An attorney teaching a course in mobile home owners’ law at a junior college may accept
employment from a mobile home tenants’ association to which one of his or her students belong.
CPR:
Misc.:
DR 2-104(A) [See current 4-7.18(a)]
Drinker, Legal Ethics, p.218
Vice Chairman Daniels stated the opinion of the committee:
The inquiring lawyer teaches a course in mobile home owners’ law at a junior college.
One of the inquirer’s students who lives in a mobile home rental park has recommended the
inquirer’s employment by the rental park’s tenants association to challenge the validity of certain
rental increases, and the association has asked the inquirer to handle the matter.
We are asked if the inquirer may ethically undertake the representation. The Committee
sees no impropriety in the representation since, in teaching the course, the inquirer did nothing to
solicit the proposed employment. No “unsolicited advice” was given to laymen to obtain counsel
or litigate within the meaning of DR 2-104(A), since the subject matter of the contemplated
litigation was not discussed in the course which the inquirer taught.

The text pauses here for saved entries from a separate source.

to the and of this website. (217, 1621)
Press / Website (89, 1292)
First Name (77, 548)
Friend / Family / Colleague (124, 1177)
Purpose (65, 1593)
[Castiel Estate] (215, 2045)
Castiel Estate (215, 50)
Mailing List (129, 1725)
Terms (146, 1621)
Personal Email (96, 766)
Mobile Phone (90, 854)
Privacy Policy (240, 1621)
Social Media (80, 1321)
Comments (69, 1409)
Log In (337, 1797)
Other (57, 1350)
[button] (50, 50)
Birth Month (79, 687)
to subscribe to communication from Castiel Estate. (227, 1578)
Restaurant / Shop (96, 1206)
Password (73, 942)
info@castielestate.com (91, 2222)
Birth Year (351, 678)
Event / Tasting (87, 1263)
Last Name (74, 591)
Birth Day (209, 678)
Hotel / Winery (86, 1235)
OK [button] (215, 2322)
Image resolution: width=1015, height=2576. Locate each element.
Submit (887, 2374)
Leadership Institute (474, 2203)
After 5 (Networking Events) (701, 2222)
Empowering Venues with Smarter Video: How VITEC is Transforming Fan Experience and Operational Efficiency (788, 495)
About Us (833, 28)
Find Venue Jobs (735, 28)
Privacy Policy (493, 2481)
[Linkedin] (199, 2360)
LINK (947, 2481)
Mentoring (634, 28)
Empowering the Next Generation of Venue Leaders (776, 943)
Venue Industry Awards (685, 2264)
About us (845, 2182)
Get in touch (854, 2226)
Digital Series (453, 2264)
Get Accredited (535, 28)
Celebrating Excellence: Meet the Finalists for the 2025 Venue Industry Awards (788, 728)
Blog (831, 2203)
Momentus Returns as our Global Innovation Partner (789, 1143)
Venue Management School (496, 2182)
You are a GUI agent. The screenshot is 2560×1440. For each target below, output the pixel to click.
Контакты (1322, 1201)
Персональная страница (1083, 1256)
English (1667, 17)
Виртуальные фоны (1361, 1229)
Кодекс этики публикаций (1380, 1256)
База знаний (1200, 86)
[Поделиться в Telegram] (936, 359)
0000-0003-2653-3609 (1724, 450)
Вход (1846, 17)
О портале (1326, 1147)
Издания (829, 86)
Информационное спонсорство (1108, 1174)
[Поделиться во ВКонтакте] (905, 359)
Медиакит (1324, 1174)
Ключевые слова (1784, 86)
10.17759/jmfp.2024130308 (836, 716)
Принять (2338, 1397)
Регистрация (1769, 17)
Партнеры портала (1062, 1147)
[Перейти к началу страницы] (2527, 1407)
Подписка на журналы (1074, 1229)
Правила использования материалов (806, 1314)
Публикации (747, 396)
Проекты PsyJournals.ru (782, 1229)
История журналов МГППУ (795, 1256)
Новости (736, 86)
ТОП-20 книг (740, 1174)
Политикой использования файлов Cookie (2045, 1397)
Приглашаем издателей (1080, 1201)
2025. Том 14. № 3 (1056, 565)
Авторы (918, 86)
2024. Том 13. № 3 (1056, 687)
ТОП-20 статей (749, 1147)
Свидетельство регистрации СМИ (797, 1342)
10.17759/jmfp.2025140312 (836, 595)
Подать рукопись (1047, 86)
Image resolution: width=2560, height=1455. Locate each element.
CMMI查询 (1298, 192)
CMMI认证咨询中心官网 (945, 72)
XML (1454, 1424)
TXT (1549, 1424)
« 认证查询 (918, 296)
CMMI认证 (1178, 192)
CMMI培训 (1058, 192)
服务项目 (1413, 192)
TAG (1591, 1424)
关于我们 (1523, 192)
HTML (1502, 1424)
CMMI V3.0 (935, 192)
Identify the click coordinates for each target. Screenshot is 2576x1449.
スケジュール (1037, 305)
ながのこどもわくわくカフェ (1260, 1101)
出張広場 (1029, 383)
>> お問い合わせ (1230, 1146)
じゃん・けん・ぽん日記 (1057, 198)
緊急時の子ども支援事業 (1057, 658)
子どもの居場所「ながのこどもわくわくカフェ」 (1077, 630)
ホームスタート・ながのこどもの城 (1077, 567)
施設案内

Teaching college courses is a valuable public service and, as stated in Drinker, Legal
Ethics, p. 218:
When a lawyer has the opportunity to perform a service to the community which
will place him in the public eye, he need not hesitate to seek or accept it because
if successful he will appear frequently in the newspapers, and will enlarge his
circle of friends and acquaintances and thus attract new clients, some possibly
who have theretofore employed another lawyer. Where publicity is the normal
by-product of able and effective service, whether of a professional or
non-professional character, this is a kind of “advertisement” which is entirely
right and proper. Clients naturally gravitate to a lawyer who has successfully
represented their friends or who has obtained the confidence of the community by
effective public service. What is wrong is for the lawyer to augment by artificial
stimulus the publicity normally resulting from what he does, seeing to it that his
successes are broadcast and magnified.